Ruth Ur, Kuratorin der Ausstellung „I said, ‘Auf Wiedersehen‘“ im Deutschen Bundestag und Geschäftsführerin des Freundeskreises Yad Vashem in Deutschland, gibt einen Einblick in die Historie des Kindertransports anhand von fünf Familiengeschichten. Sie erzählen sowohl von Zusammenhalt und Solidarität unter der nationalsozialistischen Herrschaft als auch von schmerzlichen Trennungen.
Das Gespräch wird moderiert von Adrienne Braun.
Die Veranstaltung findet im Rahmen der Ausstellung »I said, ‘Auf Wiedersehen‘ – 85 Jahre Kindertransport nach Großbritannien« statt, die vom 31.01.–23.02.24 im Paul-Löbe-Haus des Deutschen Bundestags ausgestellt ist. Bei der Ausstellung handelt es sich um eine Kooperation der Berthold Leibinger Stiftung und des Freundeskreises Yad Vashem e. V.
Jan Sellner berichtet in Zeitung und Nachrichten über 85 Jahre Kindertransporte nach England, die Ausstellung und die Aussicht, sie bald auch in Stuttgart sehen zu können.

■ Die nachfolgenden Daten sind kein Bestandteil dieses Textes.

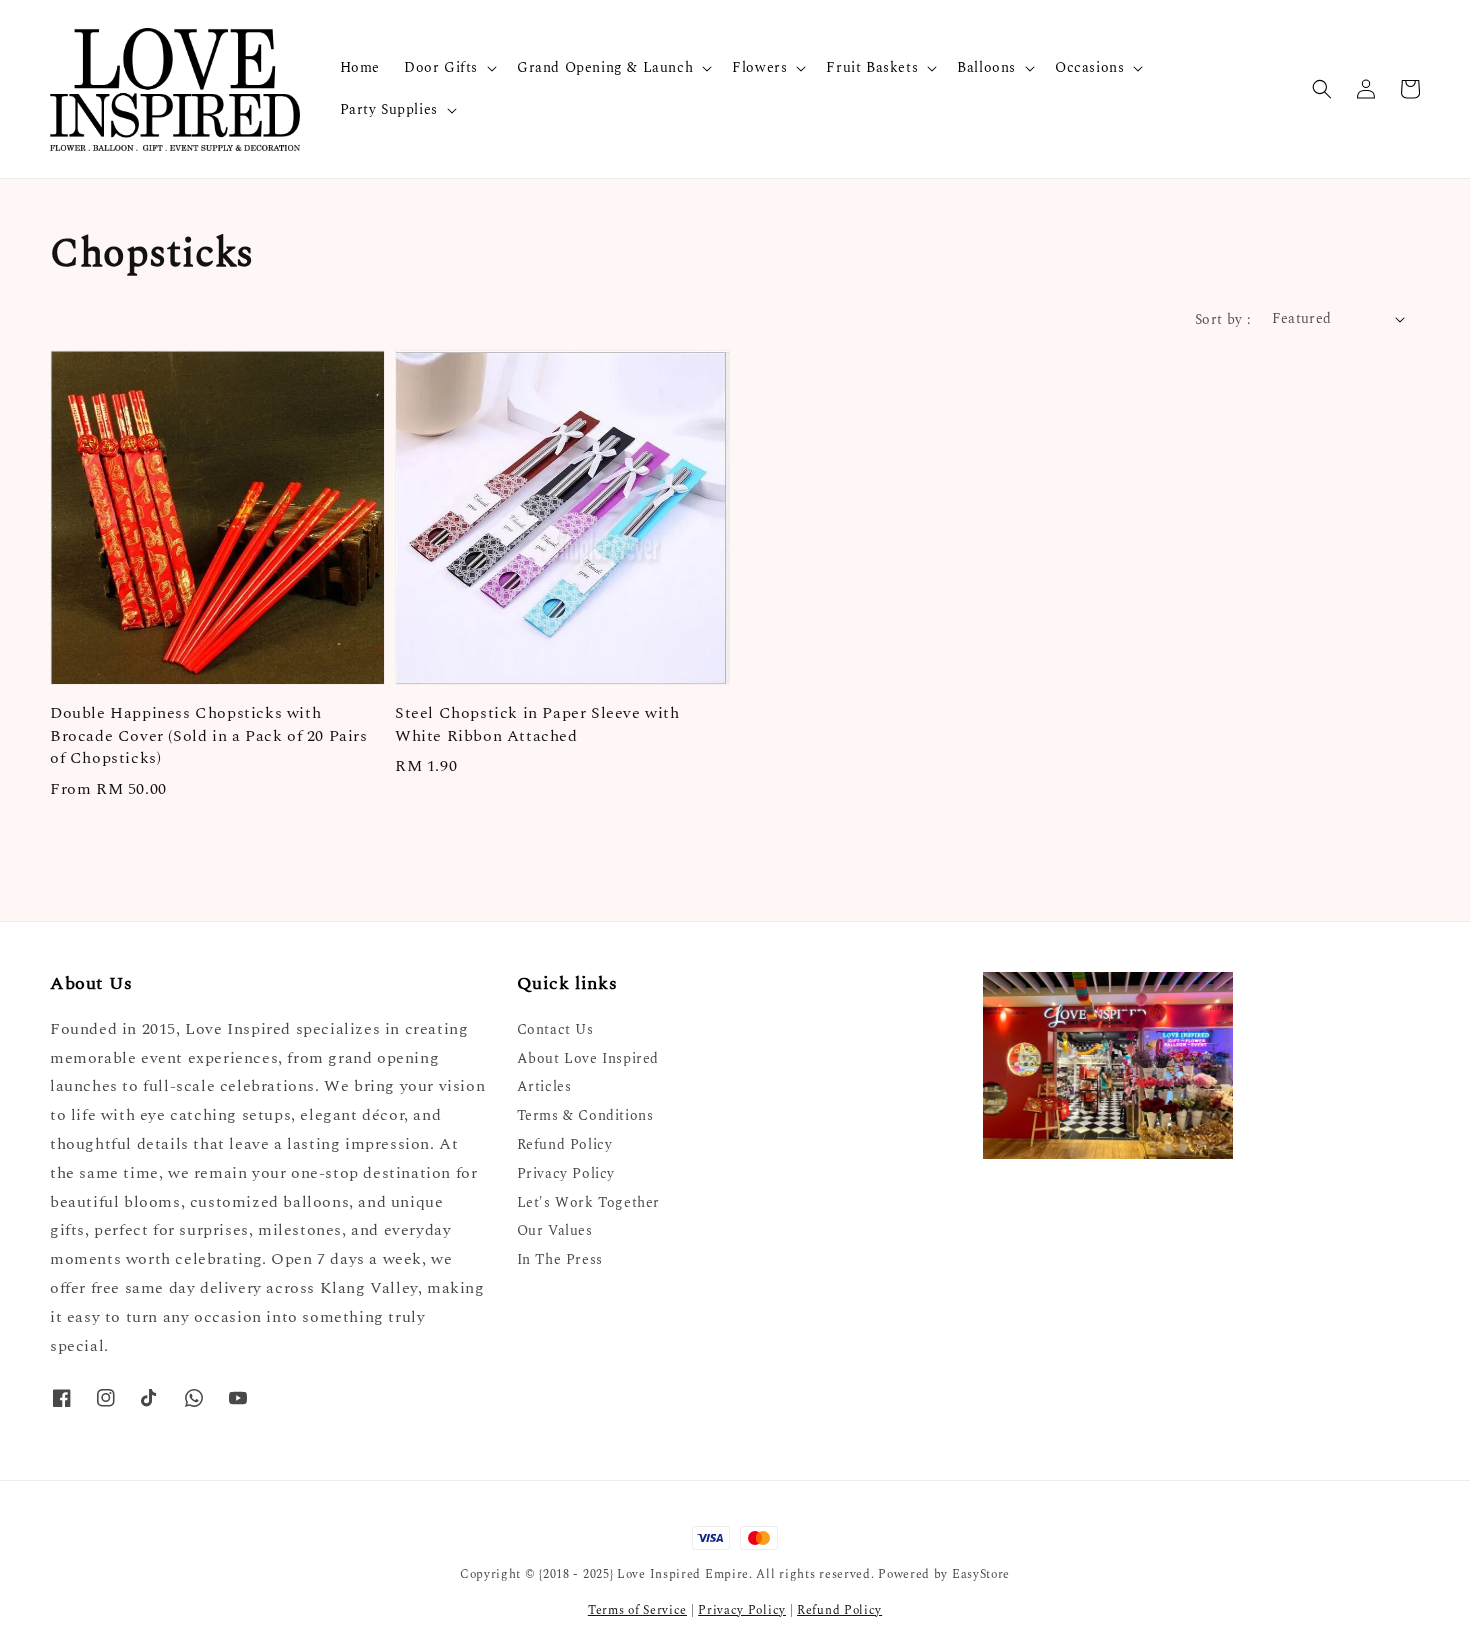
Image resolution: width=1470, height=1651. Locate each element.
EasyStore (981, 1574)
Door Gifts (441, 68)
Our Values (555, 1230)
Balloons (986, 68)
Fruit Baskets (872, 68)
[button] (1322, 89)
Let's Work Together (588, 1202)
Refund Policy (565, 1144)
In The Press (560, 1259)
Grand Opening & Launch (605, 68)
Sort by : (1223, 319)
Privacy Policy (566, 1173)
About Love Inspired (588, 1058)
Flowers (759, 68)
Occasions (1089, 68)
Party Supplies (389, 110)
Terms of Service (637, 1610)
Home (360, 67)
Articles (544, 1086)
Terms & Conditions (585, 1115)
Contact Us (555, 1030)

Zu den Stuttgarter Kindern, die von ihren Eltern mit einem Kindertransport nach England geschickt worden waren, gehörten Heinz Kahn und Heinz Stern
- Rudolf und Grete Kahn hatten ihre Söhne Heinz und Gert 1939 mit einem “Kindertransport” nach England geschickt. Im Juli 1941 konnten sie selbst in letzter Minute in die USA fliehen. 1944 kamen die Söhne nach. Aus den Kahns wurden die Kandlers, Heinz hieß fortan Henry und arbeitete später als Psychiater mit traumatisierten Kindern und Jugendlichen. Seit den Stolperstein-Verlegungen für seine Großeltern Paul Kahn (2006 Hauptmannsreute) sowie Laura und Martin Loeb (2007 Hohenzollernstraße) reiste er regelmäßig aus den USA an, setzte sich für den Erhalt des Hotel Silber ein und besuchte zahlreiche Stuttgarter Schulen, wo er seine Geschichte erzählte und den Jugendlichen ein einfühlsamer Gesprächspartner war. Henry “Hank” Kandler, dem die Stuttgarter Stolperstein-Initiativen viel zu verdanken haben, verstarb 2023 in New York.
- Heinz Stern kam mit seiner Familie 2006 zur Verlegung der Stolpersteine für seine in Riga ermordeten Eltern Albert und Hertha sowie seine ältere Schwester Ruth aus Israel. Im Juni 1939 war er noch mit einem “Kindertransport” nach England gefahren, dann begann der Krieg und somit gab es für seine Geschwister keine Möglichkeit mehr, der Deportation zu entkommen. Als Kämpfer in der “Jewish Brigade” ist Heinz Stern an der Befreiung von Konzentrationslagern und der Rehabilitation von Überlebenden beteiligt. Im Juli 1945 erfährt er, dass sein Bruder Hermann als einer der ganz Wenigen die Lagerzeit überlebt hat. Beide Brüder konnten sich in Israel neue Existenzen aufbauen … Ariella Sittsamer, die Tochter von Heinz Stern, hat anlässlich der Stolperstein-Verlegung für Albert, Hertha und Ruth Stern festgestellt:
“Trotz meiner hohen Wertschätzung für dieses Projekt möchte ich deutlich machen, dass nach meiner Ansicht diese riesige und ganz besondere Initiative vor allen Dingen an die Menschen in Deutschland gerichtet ist, gegen die bösen Stimmen, welche versuchen, die Vergangenheit auszulöschen.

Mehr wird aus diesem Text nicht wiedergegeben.